> _TASK BRIEF_
Return everything in the material from the line containing "Given: Sort by the Dia column header" down to the line containing "Looking at the", both lines included, with the wording unchanged. Leave the pictures out of your answer.
##### DATASET RECORDS
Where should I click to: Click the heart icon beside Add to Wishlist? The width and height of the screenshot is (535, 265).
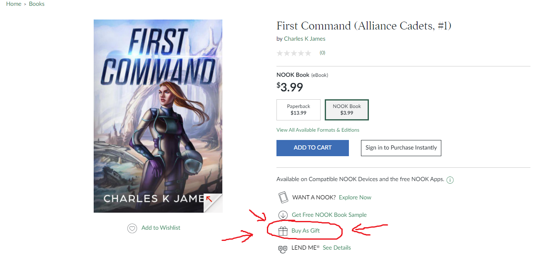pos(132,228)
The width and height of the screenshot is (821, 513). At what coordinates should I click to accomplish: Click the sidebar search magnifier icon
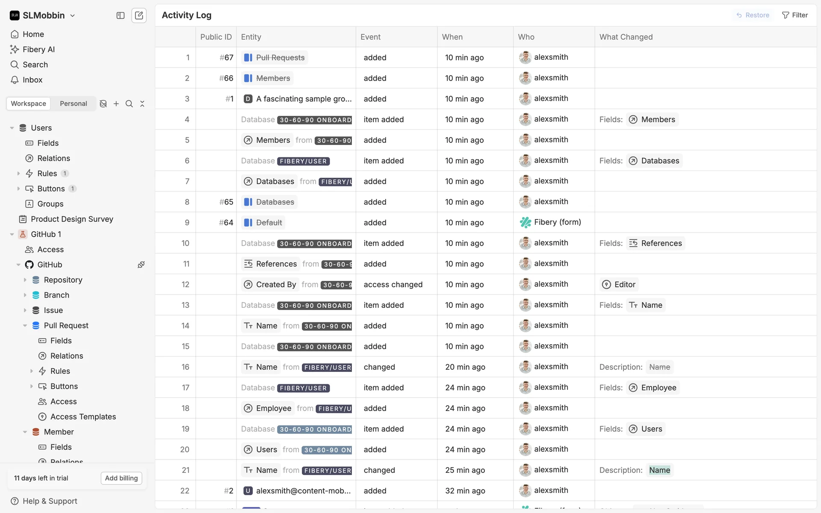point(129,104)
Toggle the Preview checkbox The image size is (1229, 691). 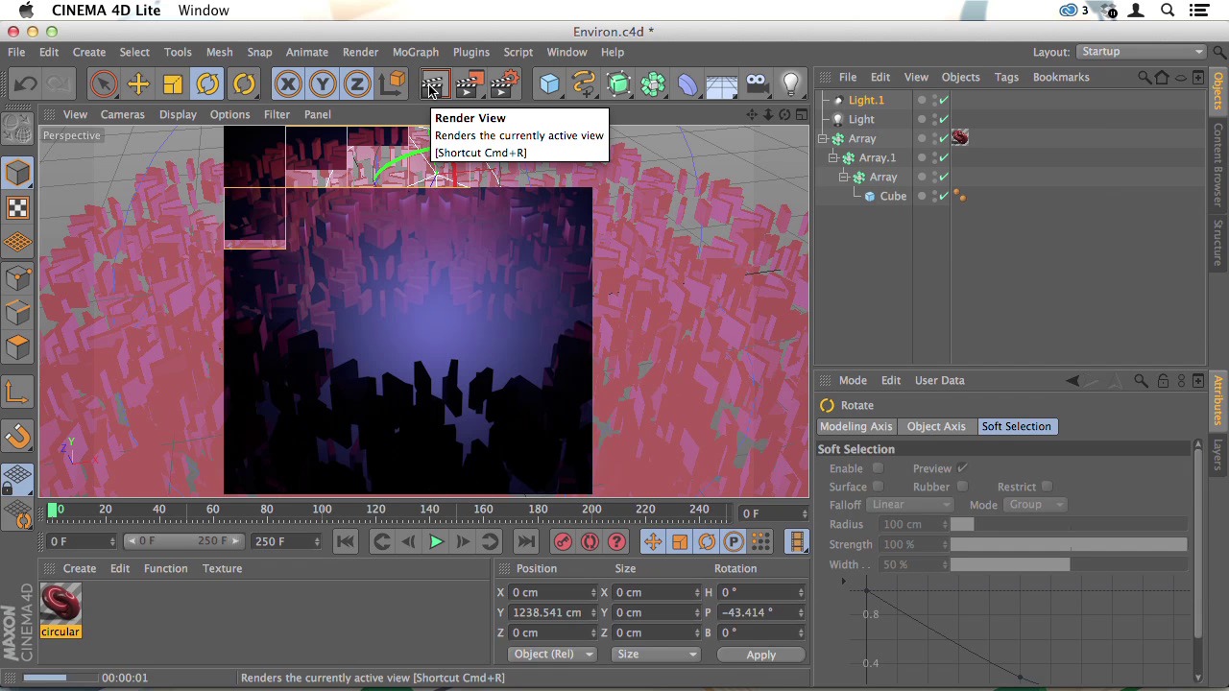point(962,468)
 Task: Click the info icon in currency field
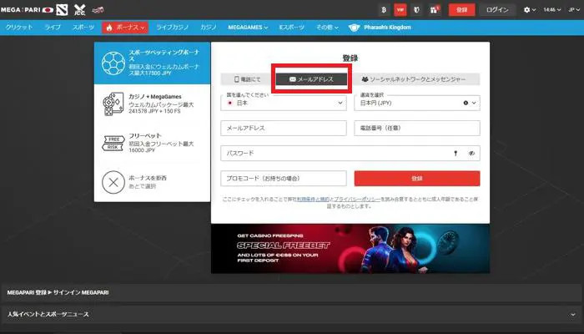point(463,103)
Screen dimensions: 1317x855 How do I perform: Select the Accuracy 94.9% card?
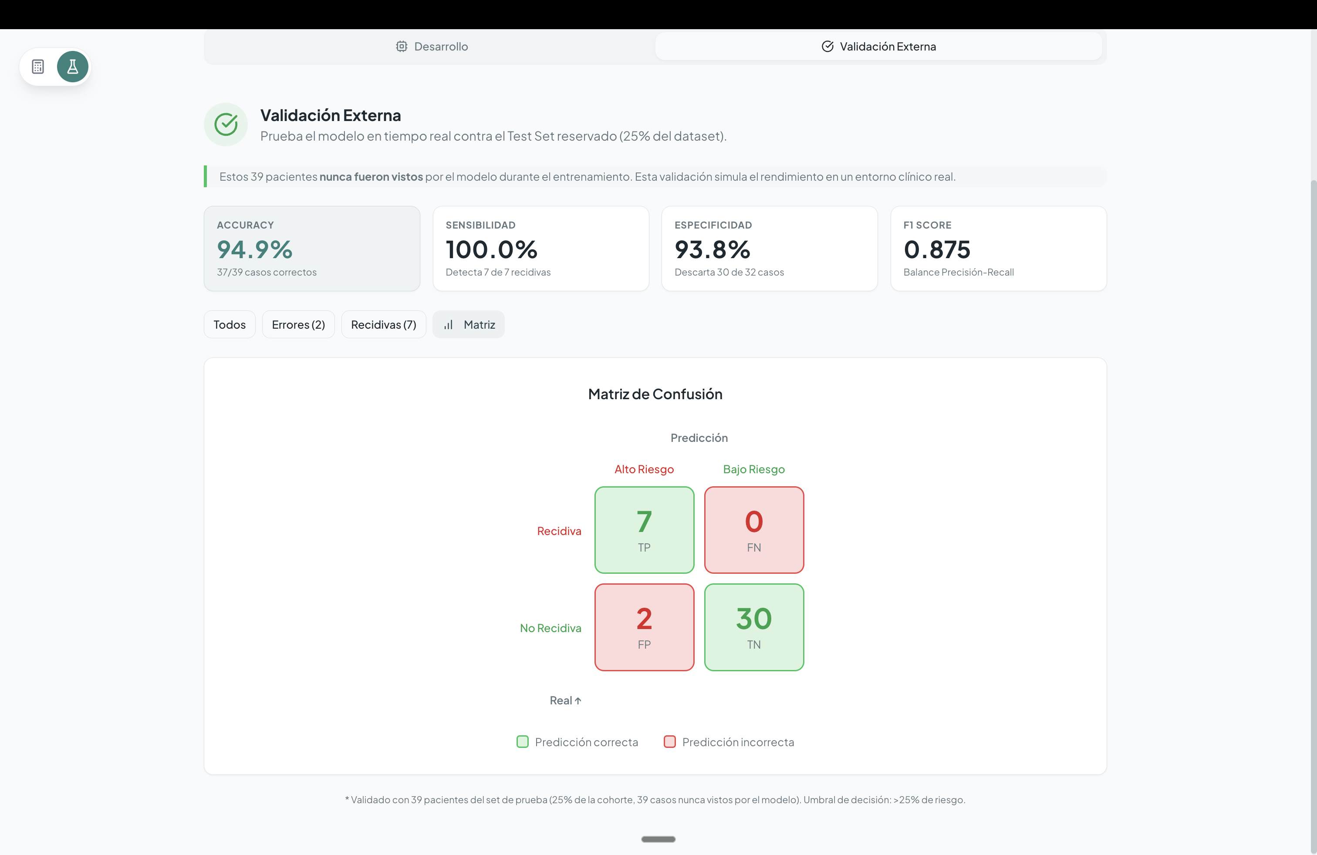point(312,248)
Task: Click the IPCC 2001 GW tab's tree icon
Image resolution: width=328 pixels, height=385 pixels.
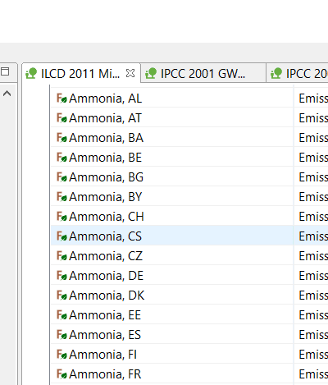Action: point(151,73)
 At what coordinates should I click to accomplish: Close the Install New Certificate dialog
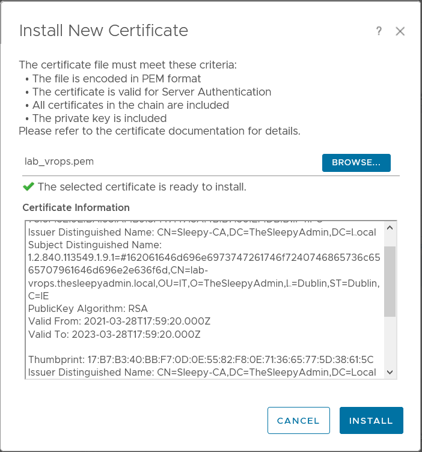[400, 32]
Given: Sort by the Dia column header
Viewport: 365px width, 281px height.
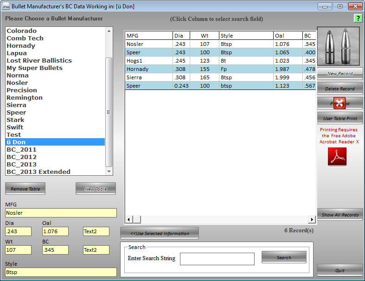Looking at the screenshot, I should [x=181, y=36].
##########
##### DATASET RECORDS
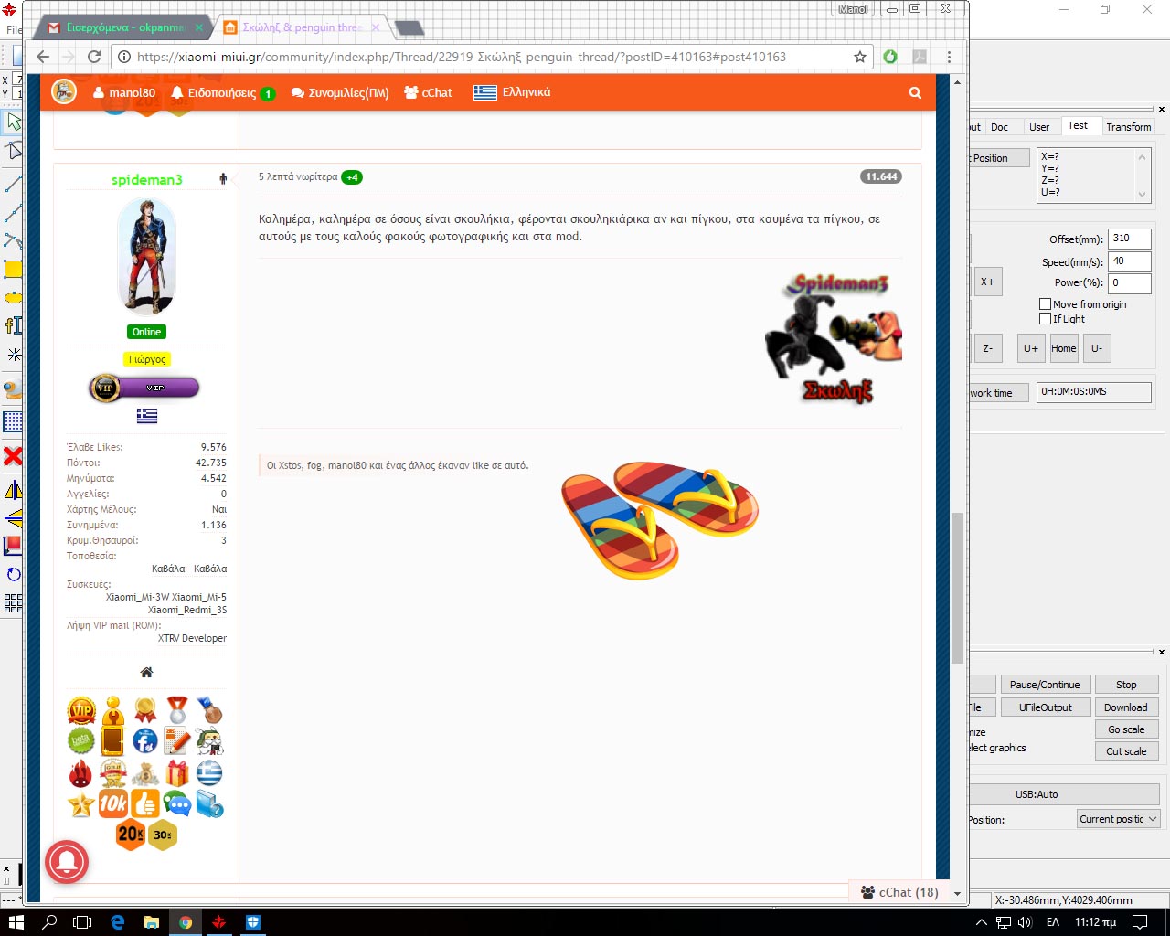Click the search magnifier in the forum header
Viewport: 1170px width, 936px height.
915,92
##########
> _RESPONSE TO THE TASK_
Given: Sort by the Dia column header
Viewport: 365px width, 281px height.
Looking at the screenshot, I should [x=181, y=36].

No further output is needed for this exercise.